There is a powerful sense of a special occasion, of it being a watershed and a threshold. More than the arbitrary new year on our civil calendar, it heralds a possibility of a fresh start, of muffling out the noise, of leaving behind, of cleansing, emerging pure and beginning again.
The snow coincided with the Chinese New Year and the first moon of the new lunar cycle. The Orthodox Church observes Candlemas on February 15 – one of the most important feasts in the Christian year. It celebrates the story of Mary entering the Temple for the first time since giving birth, to be cleansed and to present her newborn son to God. In the Temple, they meet a devout elder Simeon who holds Jesus up and calls him the Light of the World. Simeon waited for this moment all his (very, very) long life; he is ready to be released. “Let me now depart in peace, o Lord, for my eyes have seen your salvation”. It is a celebration of the mystical encounter of the Old and New, of purification and release. This year, the snow feels particularly full of symbolism.
I find it difficult to face spring without a white watershed like that. I am bothered by mild, uneventful, warm winters, the blurring of seasons.
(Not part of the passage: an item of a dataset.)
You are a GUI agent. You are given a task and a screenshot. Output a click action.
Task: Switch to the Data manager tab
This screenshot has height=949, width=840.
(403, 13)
Last year we had our first and only (short and light) frost in mid-April. That felt wrong. During the decade that I have lived on the Dutch coast, I watched daffodils appear earlier and earlier in public spaces around town. This year, I saw my first one on the Orthodox Christmas day, January 7th, and I had to look away. It felt very wrong indeed, unnatural even for this climate. It is far too early to enjoy this sunshine yellowness. There has been no pause, no possibility for a break, no holding of breath. As our eyes need to rest on muted browns and grays, and on white, to prepare for the colour riot of the season to come, so our spirit needs to experience winter inertia before the force and exertions of spring. The snow and the freezing temperatures feel right to my Slavic soul.
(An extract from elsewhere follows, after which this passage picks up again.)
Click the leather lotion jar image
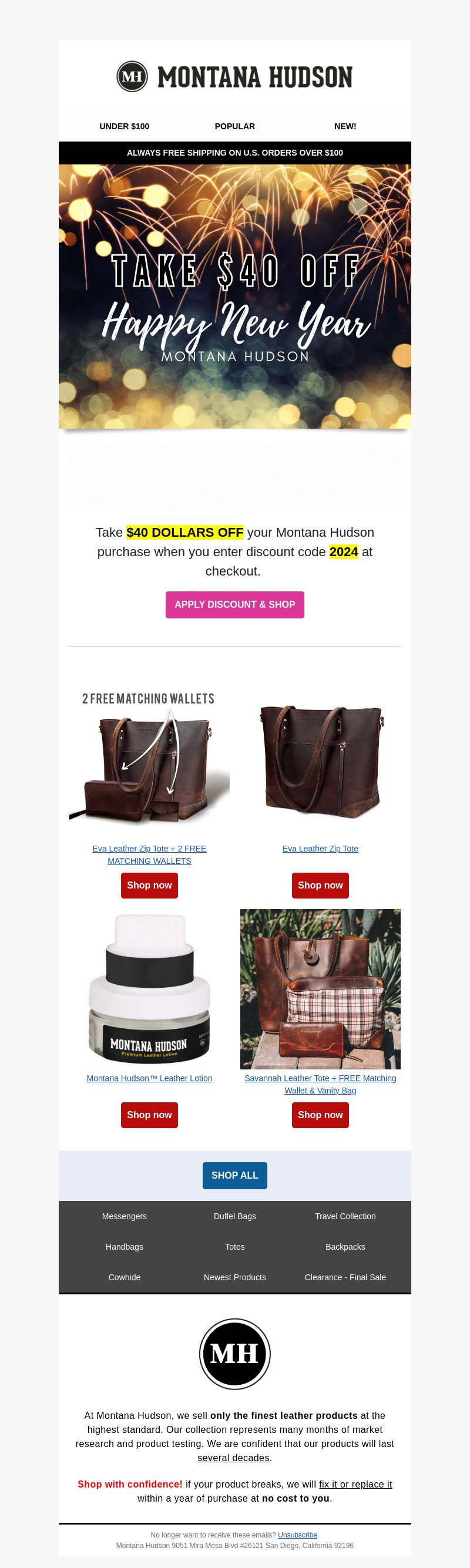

As I look out from my window into the frozen, buried garden, I only see the magic for now. I do not (yet) think of the plants that will not survive this onslaught. I grow few tender plants, and most had been moved to the shed the day before temperatures plunged. Still, minus 10 for this long may be too much even for the ones labeled hardy. I should be particularly worried about fuchsia Lady Boothby, a vigorous and prolific climber, that was too large to move, and I should pray for my young acers, but for the moment I just hold my breath in awe.
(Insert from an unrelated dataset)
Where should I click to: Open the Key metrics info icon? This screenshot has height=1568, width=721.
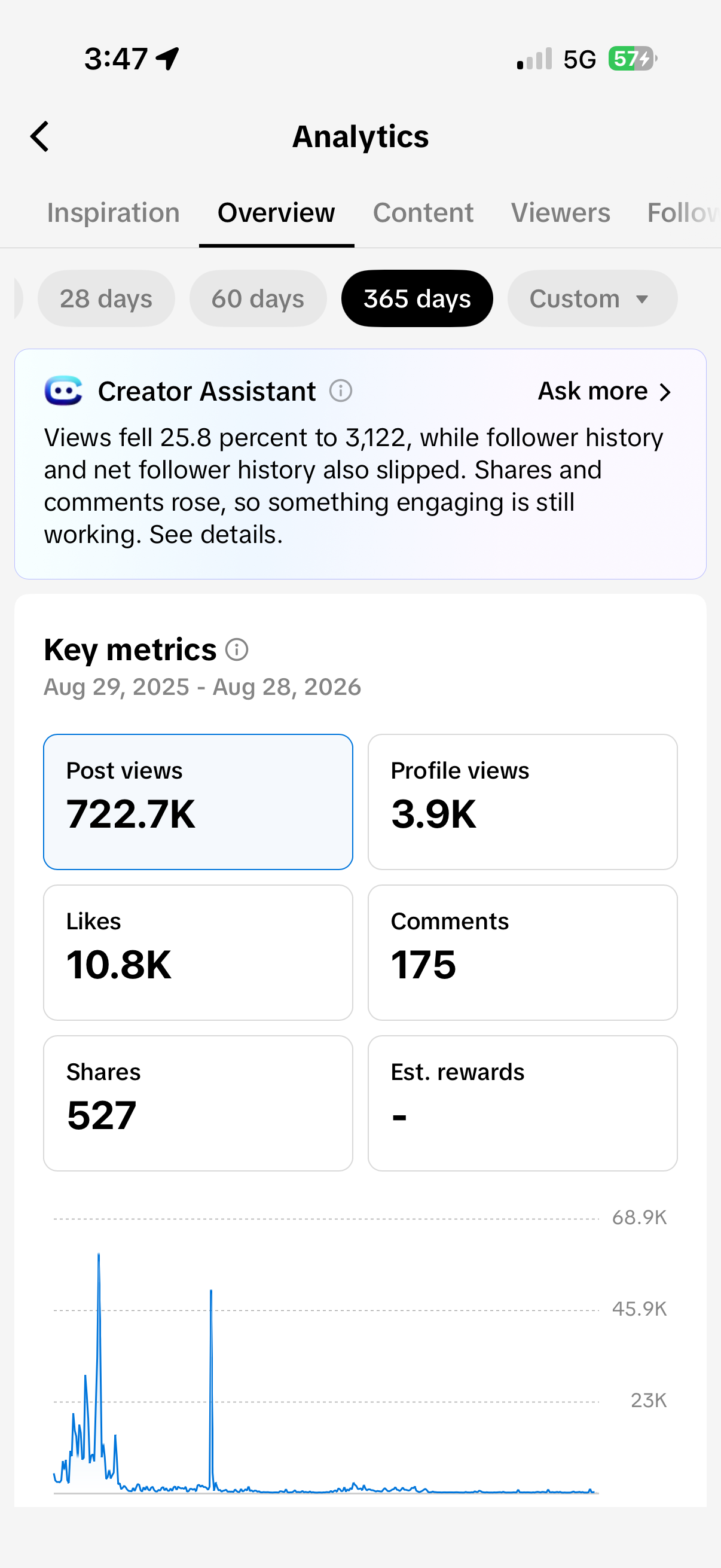click(x=237, y=649)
We were unable to reach the allotment and check the damage to the garden and the pipes there. The roads had not been cleared and it was too dangerous to drive or cycle. The “wait it out” attitude, which permeates all spheres of our life here, ensured that for a few days we were properly grounded, something not even the lockdowns could quite achieve.
Inevitably, we will go from minus 10 to plus 10 within a week. We will have to deal with terrible slush in the coming days, but it has been absolutely worth it, for “my eyes have seen” – the snow.
Simeon celebrated Christ’s arrival and rejoiced at the final release from his waiting. We can now let the old year die at last, too. Fresh energy and new hopes are on their way.